Il blackout dell’industria musicale

La morte di George Floyd, soffocato da un agente di polizia durante un arresto a Minneapolis lo scorso 29 maggio, ha acceso da giorni un’ondata di proteste in tutti gli Stati Uniti, da Minneapolis a Los Angeles, da Atlanta a New York, e sollevato l’indignazione di un paese stanco delle ingiustizie nei confronti dei cittadini afroamericani e dell’abuso delle forze di polizia. Intanto anche il mondo della musica si sta muovendo e sono già numerosi gli artisti e le etichette musicali che stanno supportando la protesta.
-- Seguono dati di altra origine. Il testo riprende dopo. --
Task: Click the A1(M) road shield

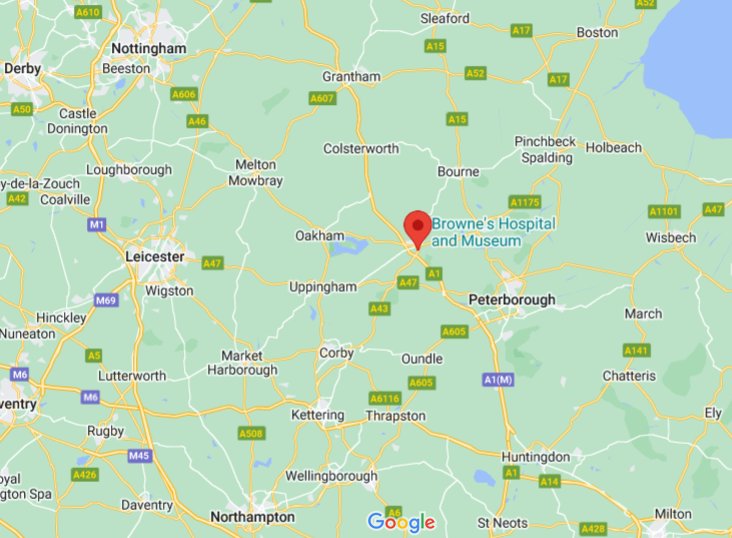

Nelle scorse giornate l’industria musicale ha proposto un blackout per la giornata di martedì 2 giugno in solidarietà alla comunità afroamericana dopo la morte di George Floyd, un’iniziativa per dire basta. In un messaggio diffuso sui social media con l’hashtag #TheShowMustBePaused, diversi artisti e etichette hanno chiesto una giornata per disconnettersi dal lavoro e riconettersi con la comunità, un passo di sostegno e responsabilità verso l’azione per provocare un cambiamento e un’inversione di marcia. Columbia Records è stata fra i primi a denunciare pubblicamente ogni forma di razzismo e ingiustizia, seguita a ruota da Sony Music, Warner Music, UMPG, Atlantic, Interscope Records, Motown, Caroline, Kobalt, Electric Feel Management, LVRN, Pulse Music e molti altri. “No justice. No music.” – recita uno degli slogan del mondo musicale per il BlackOut Tuesday, che forse continuerà a gettare idee anche nei prossimi giorni. Nel frattempo l’America continua a sollevarsi nelle strade.